Christchurch Earthquake 10 years on.

 

 
 

Where was I at 5 minutes to 1, February the 22nd 2011.

A date I shall never forget, forever etched into my brain.

I was sitting at my computer typing, a fine Tuesday morning, the sun was shining, the birds were chirping.   I was surfing my exchanges, having a ball, allocating credits, totally engrossed in the activities I do daily on the computer. Confident in the knowledge that I was earning and establishing my down lines at the sites I belong to, yes on track to succeeding with my on line marketing business.

It started to shake, and I thought here we go again, just another aftershock.  I had so often been sitting and typing, not bothering to stop as we have had 1000's of aftershocks. Since September 2010.  I wasn't scared as it had just become a natural way of life, never knowing where or when the earth would rock, it became an every day occurrence. I just continued on with what ever I was doing totally ignoring the shaking, confident that it would stop in the next few seconds. When suddenly I was aware of an unusual silence, the birds had stopped singing their sweet song. Alarm bells started ringing.  

A dread starting to sweep over me. I was becoming aware that this was different.
The shaking was building and the strength of these shakes were sending things flying.
My chair was on wheels, and when it moved violently back, and the monitor came flying towards me, all at the same moment, I knew I was in trouble.
All this in the space of only a few second's in time.  Everything started to explode around me, cupboard doors came flying open, the floor below my very feet, took on a life of it's own, feeling like sand moving underneath.
Swaying like waves crashing against rocks, intent on destruction.
Movement was near impossible, as the ground wasn't stable.
The whole house was moving, and swaying. You could hear it creaking and groaning, as if struggling against mother nature's violent attack.
Adrenalin set in, I threw myself up and tried to get to the safest point, being tossed from side to side, all so unreal. Treated like a rag doll.  Oblivious to the glass spread all over the floor. just a mad dash for safety.  I hadn't started to cry at this moment I just thought it was bigger than usual and should get to the safety underneath the doorway.
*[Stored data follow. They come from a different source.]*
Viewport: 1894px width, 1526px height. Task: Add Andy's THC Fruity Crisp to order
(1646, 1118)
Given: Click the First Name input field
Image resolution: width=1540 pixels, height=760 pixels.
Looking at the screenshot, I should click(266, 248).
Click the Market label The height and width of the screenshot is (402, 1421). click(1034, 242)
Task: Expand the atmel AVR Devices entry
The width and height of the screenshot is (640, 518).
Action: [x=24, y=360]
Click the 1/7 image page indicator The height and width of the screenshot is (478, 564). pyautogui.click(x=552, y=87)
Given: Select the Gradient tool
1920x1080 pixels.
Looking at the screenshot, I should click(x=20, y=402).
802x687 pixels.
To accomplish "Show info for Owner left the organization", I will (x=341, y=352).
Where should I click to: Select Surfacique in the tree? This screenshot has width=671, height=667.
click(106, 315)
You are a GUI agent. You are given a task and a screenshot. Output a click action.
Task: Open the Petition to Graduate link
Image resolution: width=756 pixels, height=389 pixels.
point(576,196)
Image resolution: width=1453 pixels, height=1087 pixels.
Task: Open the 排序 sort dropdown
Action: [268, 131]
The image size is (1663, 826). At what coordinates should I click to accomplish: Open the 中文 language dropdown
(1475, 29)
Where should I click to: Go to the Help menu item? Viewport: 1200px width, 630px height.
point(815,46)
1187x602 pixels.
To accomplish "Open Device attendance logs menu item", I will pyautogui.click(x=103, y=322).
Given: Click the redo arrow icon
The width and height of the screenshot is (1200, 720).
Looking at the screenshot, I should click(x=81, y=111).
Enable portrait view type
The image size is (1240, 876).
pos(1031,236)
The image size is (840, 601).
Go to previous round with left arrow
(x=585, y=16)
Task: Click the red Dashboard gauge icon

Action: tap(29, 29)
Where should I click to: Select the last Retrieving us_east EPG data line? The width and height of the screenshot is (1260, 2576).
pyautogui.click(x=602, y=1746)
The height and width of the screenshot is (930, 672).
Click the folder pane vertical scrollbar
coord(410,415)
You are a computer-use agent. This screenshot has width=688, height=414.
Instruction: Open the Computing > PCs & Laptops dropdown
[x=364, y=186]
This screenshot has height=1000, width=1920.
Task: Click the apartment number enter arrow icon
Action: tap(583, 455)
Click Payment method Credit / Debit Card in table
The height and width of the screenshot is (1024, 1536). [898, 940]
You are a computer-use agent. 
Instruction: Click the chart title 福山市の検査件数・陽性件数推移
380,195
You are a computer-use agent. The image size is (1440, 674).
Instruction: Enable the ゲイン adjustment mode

Its all a blur as to much was happening for my brain to maintain.    Just won't stop.
Kitchen cupboard doors, were flying open, all that was inside were making their way for escape, plates glasses you name it were like thunder smashing down on the floor.
I watched in terror as all my beautiful blue collection went flying.
No shelf was spared, bottles, ordiments you name it, all went on a weird journey of flight, then sudden descent.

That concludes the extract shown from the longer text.